Monday through Friday our educational day starts with the Chief Resident-led Morning Report. A favorite for years, we use patient-centered case discussions to help residents develop their clinical thinking and their application of medical knowledge to patient care. The speaker introduces the patient as though the residents are meeting them in the clinic, ER, etc., and by giving the residents an opportunity to progress through process of taking a history, building a differential diagnosis, and selecting appropriate tests and management, they are able to create a concrete experience they can use as an anchor to apply the knowledge in the future.
Four days a week, our residents attend Noon Conference during which a faculty member, fellow, visiting lecturer, or Chief Resident discusses topics from our core pediatric curriculum. This is a wonderful opportunity for our residents to interact as a group with our expert faculty, and the curriculum draws from both the ACGME and the ABP core topics.
On Thursdays, residents attend Pediatric Grand Rounds where they meet national and international experts presenting on a range of topics from basic science and translational research to cutting edge clinical advances, to controversial topics in health policy and medical ethics.
All conferences are required for the residents, except on select rotations, and this time is protected for learning.
The heart of the residents’ learning comes from daily clinical teaching on the various rotations. For the inpatient rotations, including the intensive care rotations, daily teaching rounds provide dedicated time for faculty and fellows to collaborate with the residents to assure optimal care for our patients. These rounds focus on patient care decisions including the physiology and rationale behind making those decisions. Though the faculty are present and contribute significantly in all rounds, our senior residents are encouraged to be the active leaders on the teams.
In collaboration with the UC Sim Center our residents have numerous opportunities to hone their clinical skills in a safe and supportive environment. From technical skills practice of common procedures (IV placement, lumbar puncture), to resuscitation skills training in our NRP and PALS courses, to running “mock codes” in actual patient care areas throughout the hospital, our residents receive well rounded rigorous training in managing acutely ill and injured children so that they can be confident of their skills with actual patients.
Started in 2005, the Residents-Are-Teachers curriculum aims to continually expose the residents to teaching skills and opportunities for practice throughout their three years. Through a longitudinal, progressive curriculum, the residents gain a foundation in educational excellence.

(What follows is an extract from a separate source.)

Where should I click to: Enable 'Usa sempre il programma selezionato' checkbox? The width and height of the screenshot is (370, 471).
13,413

Beginning in the intern year, there are three interactive sessions that introduce core practice topics in medical education: Giving Feedback, The One-Minute Preceptor, and Teaching at the Bedside. These sessions offer opportunities for skills practice as well as reflection on their own experiences. In the winter of the intern year, the interns complete Observed Structured Teaching Encounters (OSTEs), where interns engage with standardized learners and receive feedback from faculty facilitators. During transition retreats before the 2nd and 3rd years, a portion of the day is spent on teaching skills, which include Role Modeling as a Teaching Tool, Learning Climate and Expectation Setting, and Leadership and Team Management Skills. These sessions are interactive and skills-practice based.

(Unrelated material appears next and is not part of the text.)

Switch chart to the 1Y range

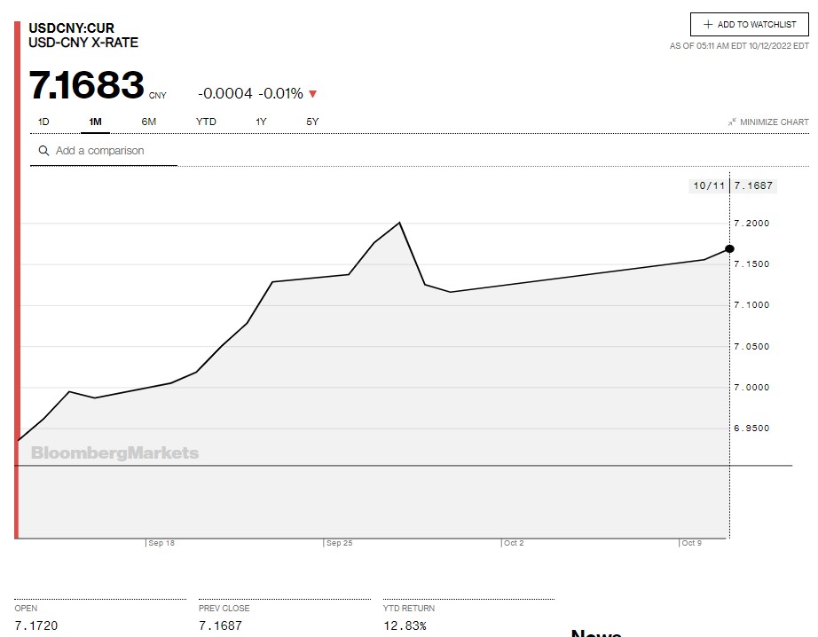coord(261,122)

Finally, for those who are interested in further developing the skills to be successful as an academic educator, we offer a two-week intensive Teaching Elective, an opportunity to apply for the GME track of the MERITS program in medical education, and an opportunity to obtain an MHPE degree through our Scholarship Track in Medical Education.
With all the emphasis on teaching skills, it’s imperative that our residents have the opportunity to practice some of the non-clinical methods of teaching. Each resident must present a Morning Report during their 2nd year, and a Clinical Pathology Conference (CPC) in their 3rd year. For the Morning Reports they are matched with a faculty or chief resident mentor who helps them set goals for the session, goals for themselves, and assists them in creating a case-based, interactive session. The CPC offers residents a chance to deliver a more traditional didactic that focuses on the pathophysiology of disease.
Third-year residents also have the opportunity to provide structured bedside teaching and didactic sessions for medical students while on the Float rotation.
Amidst a pandemic disproportionately affecting communities of color and a national reckoning with centuries of systemic racism and structural violence, we believe it is vital that physicians understand the context from which our patients present. Structural competency is defined as “the diagnostic recognition of the social, economic and political conditions that produce health inequities in the first place.” Situated in an underserved area within a deeply segregated city, we seek to partner with our community to understand institutional, systemic, and medical racism in order to better serve our patients.
While this is a resident-curated curriculum, we mindfully prioritize involvement of members, organizations, and experts of our community to teach us whenever possible. Sessions occur regularly, with past topics including (but not limited to): the history of Chicago's segregation and UChicago's role in the community, community asset mapping, environmental racism, immigrant and LGBTQi health, and various medical topics specific to black and brown bodies.